On the third try I found the issue. When the four bolts come off the Jefra autopilot motor, it would rotate freely when engaged. This sharp motion severed the clutch motor wires. They were stubs on top of the motor. Yikes. We needed to find a way to reattach the wires. With a couple of phone calls to Jeff at Antares (thanks Jeff) and some patient, slow work, I was eventually able to tease out enough wire to solder a new wire on each side, insulate, shrink wrap and reattach. All this took hours and hours as I was wedged underneath our locker in a 3m swell. We had changed our sails to the genoa so we were sailing slower, which helped.

We held or breath, turned on the autopilot?and it worked!!!! Yeah!

I then reassembled the ETD, and tested the water maker. A leak! It was spraying water from a connection behind the panel.

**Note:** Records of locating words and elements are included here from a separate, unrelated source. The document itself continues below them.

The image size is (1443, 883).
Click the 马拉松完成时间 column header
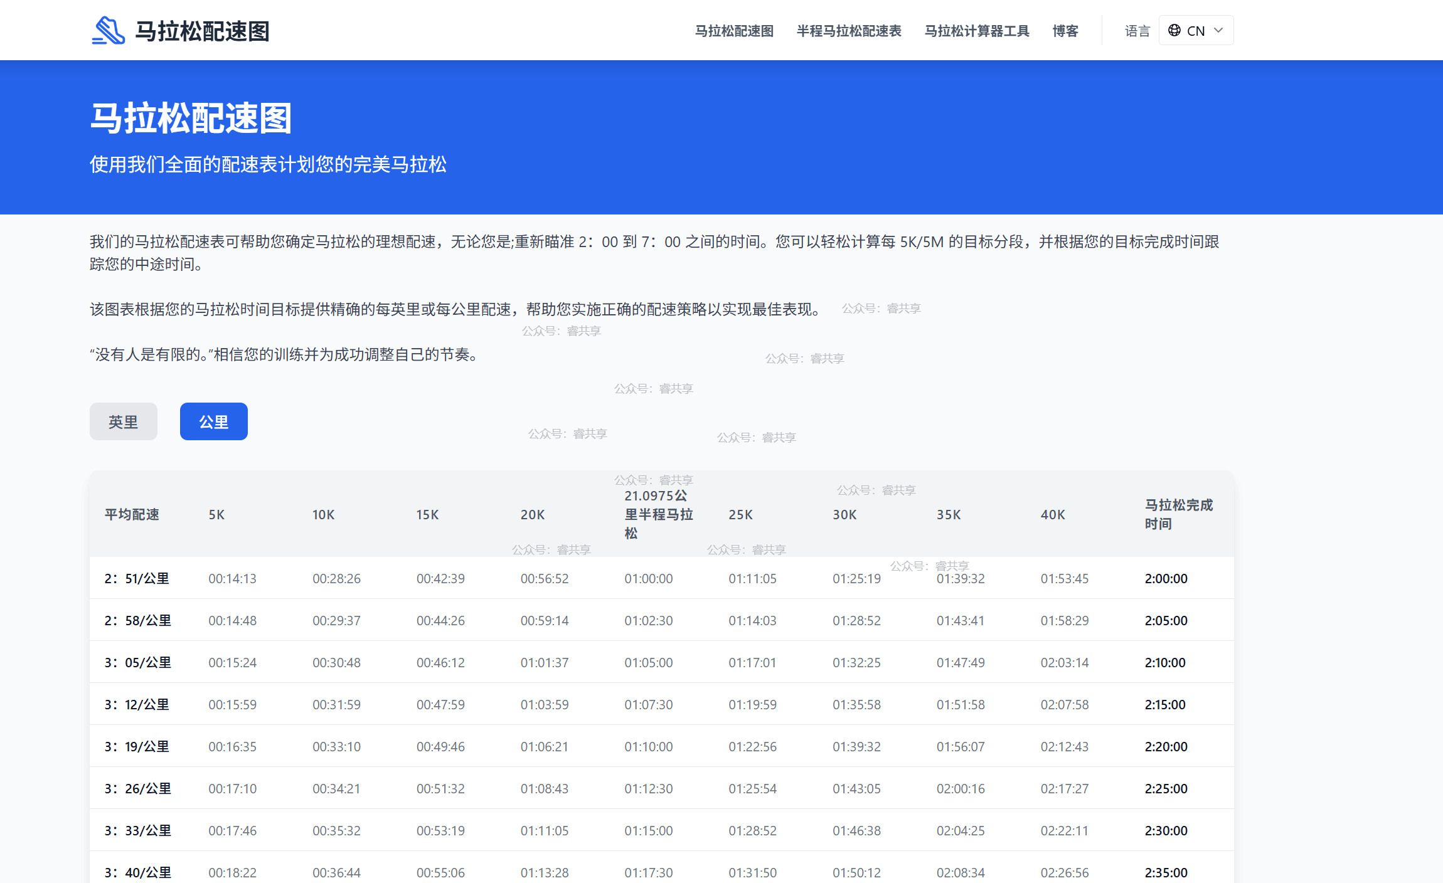(1178, 514)
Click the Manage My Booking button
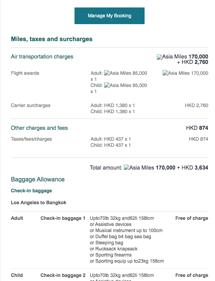 [x=109, y=16]
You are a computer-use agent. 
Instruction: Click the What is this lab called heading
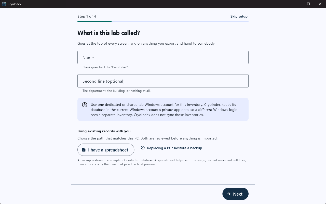tap(109, 33)
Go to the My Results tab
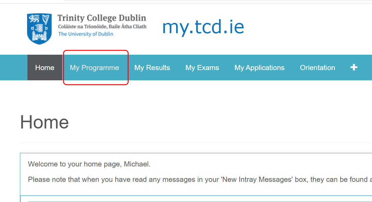Image resolution: width=372 pixels, height=202 pixels. point(152,68)

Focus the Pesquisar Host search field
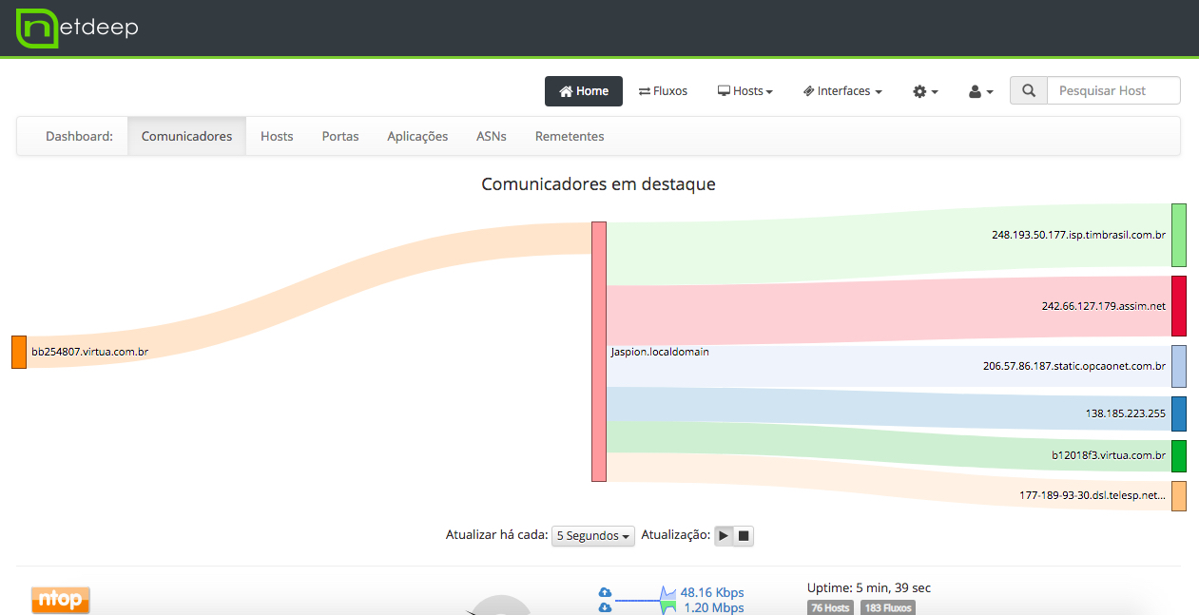[x=1112, y=91]
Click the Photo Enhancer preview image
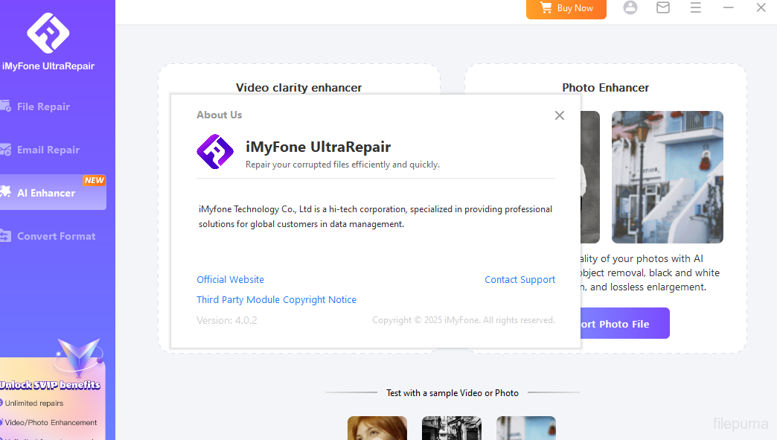Viewport: 777px width, 440px height. pyautogui.click(x=667, y=177)
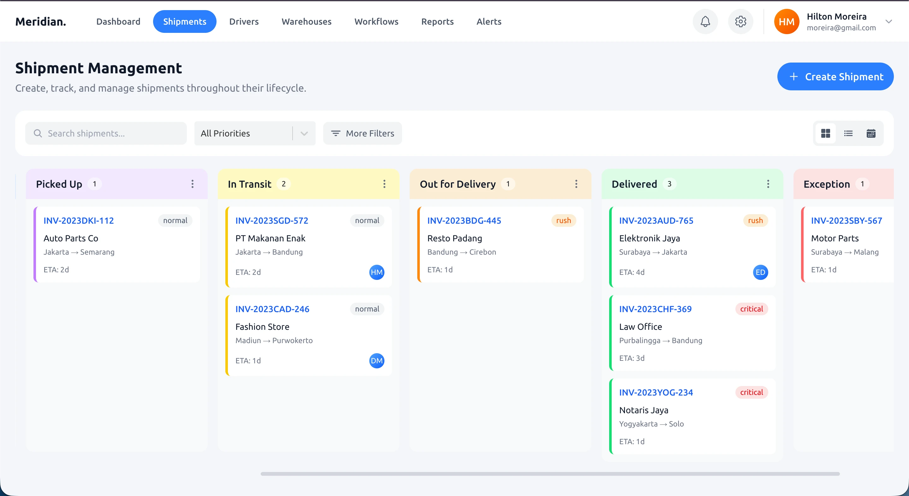
Task: Open shipment INV-2023BDG-445 link
Action: coord(464,220)
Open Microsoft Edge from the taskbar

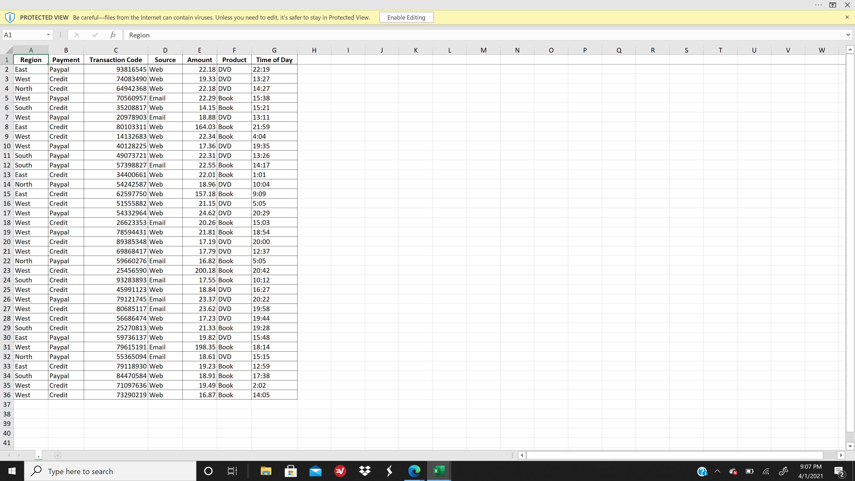coord(414,471)
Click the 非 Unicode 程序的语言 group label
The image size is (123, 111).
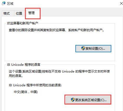coord(24,65)
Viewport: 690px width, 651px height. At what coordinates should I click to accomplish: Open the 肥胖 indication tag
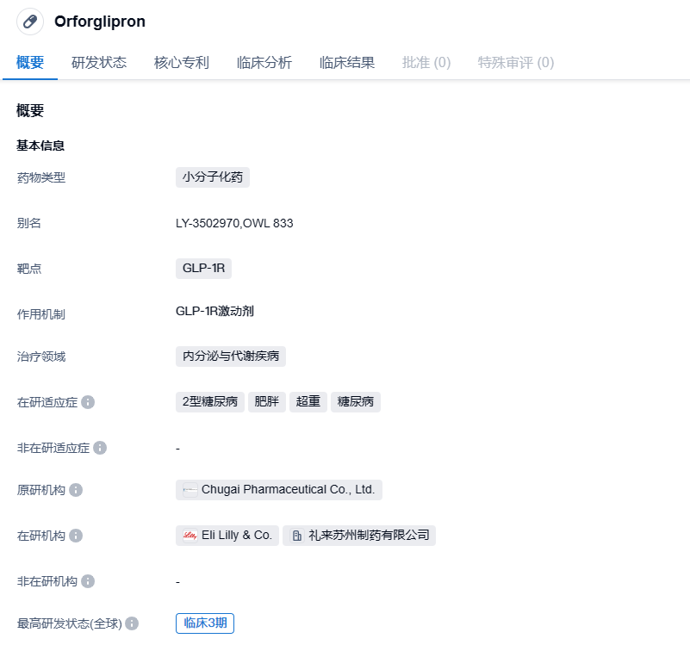click(266, 402)
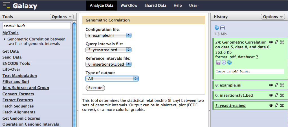Screen dimensions: 288x127
Task: Edit attributes of 5: yeasttrna.bed
Action: tap(276, 106)
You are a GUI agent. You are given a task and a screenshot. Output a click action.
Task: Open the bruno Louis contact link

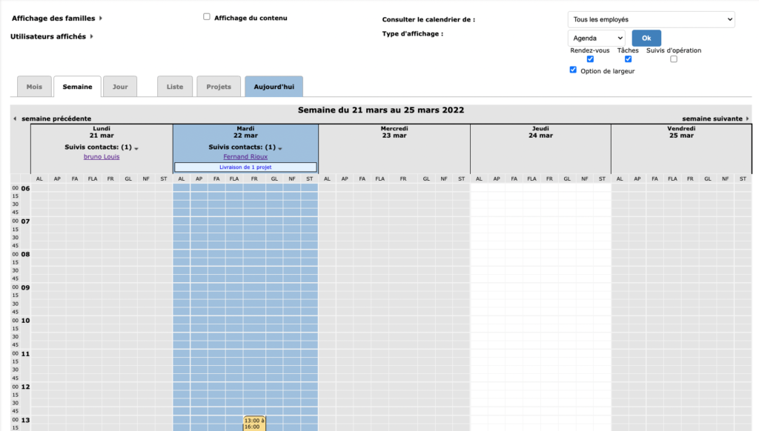pos(102,157)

This was not a connection that I had removed. Ugh. So I took the panel off the wall, found the leak, and tried to fix. The high pressure stainless steel fitting still leaked. I pulled off the fitting and found the problem. The hose has been slightly pulled at an angle, causing a crack. OK, no problem. I removed the fitting, cut off the bad piece and tried to reattach. Problem. The stainless steel high-pressure fitting has a collar that is a 'one time use' collar. It spreads out when tightened to grab and lock on the black hose. You cannot reuse this fitting, and I had no spares onboard!

I fortunately had spares for the old style plastic fitting with collar. I pulled off the newer style, replaced, and it worked. Whew! Problem #2 fixed, and we were off.

I took a long hot shower, had a great dinner with the family - haystacks (think frito pie) and went to bed. It was one heck of a long day for the crew of Field Trip!